PAGE EXTRACT:

---

I'm James Maxey, the author of numerous novels of fantasy and science fiction. I use this site to discuss a wide range of topics, with a heavy emphasis on cranky, uninformed rants about politics and religion and other topics that polite people attempt to avoid. For anyone just wanting to read about my books, I maintain a second blog, The Prophet and the Dragon, where I keep the focus solely on my fiction. I also have a webpage where both blogs stream, with more information about all my books, at jamesmaxey.net.


Saturday, May 13, 2006

Laura in her own words, followed by a few of mine

I've been going through emails Laura and I exchanged over the years. I found some moments where she spelled out her attitude toward life very directly, and thought I'd pass them on. These are excerpts from six or seven letters--don't try to read them all as one direct narrative.

Laura in her own words:

Some people have bad credit, some people have addiction, I have this health thing. It has been my greatest curse and my greatest blessing all rolled up into one. I got to see who my people are, and are not. Cancer has made me a very positive person.
As far as my spiritual beliefs go, I know there is a source whether you want to call it God or something else I believe its all the same thing. I was raised Catholic and understood pretty early on that what I believed didn't seem to fit in that box well. I've considered joining a church for the community aspect, and if I ever really got around to that it would most likely be Unitarian or similar. Above all I believe in ethics. You do the right thing because its the right thing to do, not because God is looking and taking notes. I believe the source is in all living things a part of the network of what is true and right in everything. I've never blamed or pointed fingers for what happened to me. I know that it was some part of me that needed the "pruning" in order to actually live. I had to get back to what was true and right in my life. Cancer forced that into the foreground for me. One never gets a situation that they can't handle in life, and I'm flattered I was handed such a bucket full.
The gift that grows out of misfortune is compassion and wisdom.
Sometimes I get very excited when I think of what will happen between now and this time next year. Great things can happen. Life is often like the fruit on the branch, it ripens and becomes sweeter.
We finally had rain last night. I know what you mean when you say that rain is lovely. It is lovely in every way.
Much like the Buddha laughing with tears running down his face, life is beautiful and tragic all at once.
As far as what kind of investment I am, we just have a little more information than the average person as to what could claim me in the end. I get what anyone gets, one lifetime. I consider the time I am with you as time well spent. The best medicine for me is to be able to live my life. I want at least 20 years. My 50th birthday will be a triumph, no "over the hill" black balloons for me. I anticipate feeling like a gold medallist on that day. Any other outcome to my life is too sad to contemplate. I suspect in the meantime I could be in need of a hand to hold from time to time, things can get scary and bravery is easier in numbers. If it comes to that I'll let you in on it.

---

TASK INSTRUCTIONS:
1. Decide whether each statement agrees with the blog post above. Answer yes or no for each, and quote the words from the post that settle it.
(a) Laura was raised Catholic.
(b) Laura blamed others for what happened to her.
(c) Laura said that if she joined a church, it would most likely be Unitarian or similar.
2. According to Laura in the blog post above, what is the gift that grows out of misfortune?
3. Carry the blog post above forward, starting right after its last sentence.

INFORMATION SUPPLIED:
---

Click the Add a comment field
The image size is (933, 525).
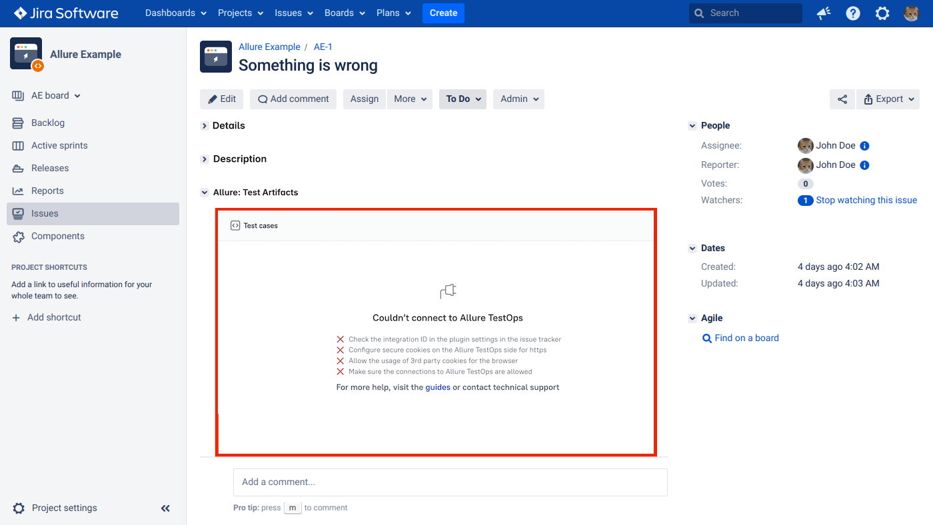pyautogui.click(x=450, y=482)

---

RESPONSES FOR EACH TASK:
1.
(a) Yes: "I was raised Catholic"
(b) No: "I've never blamed or pointed fingers for what happened to me."
(c) Yes: "it would most likely be Unitarian or similar"

2. Compassion and wisdom.

3.
James here again: I considered posting only part of that last paragraph. It is sad to contemplate, and sad that she didn't make it to fifty. But when she went, we were holding her hands. We also were holding her feet--there were five of us in the room, we all had a hand on her somewhere, I think. She was right, of course, that the numbers made it easier, at least for us, and, I hope, for her.

But, it was pretty easy to decide to leave it in, given that she especially knew that tragedy and beauty weren't mutually exclusive. They are, in fact, intertwined in ways not immediately obvious to many people.

It's been just over a week since she left us. Tonight is my first night alone in the house. All of her relatives have returned home, Simon and Veronica have gone to live with their emergency backup parents (divorce does have an oddly positive side effect, in this case), and even her cat, Yoshi, is gone away. I'm left with just memories and lots of clutter. Dying flowers from the funeral are all over the house. By all rights, this should be the saddest night of my life.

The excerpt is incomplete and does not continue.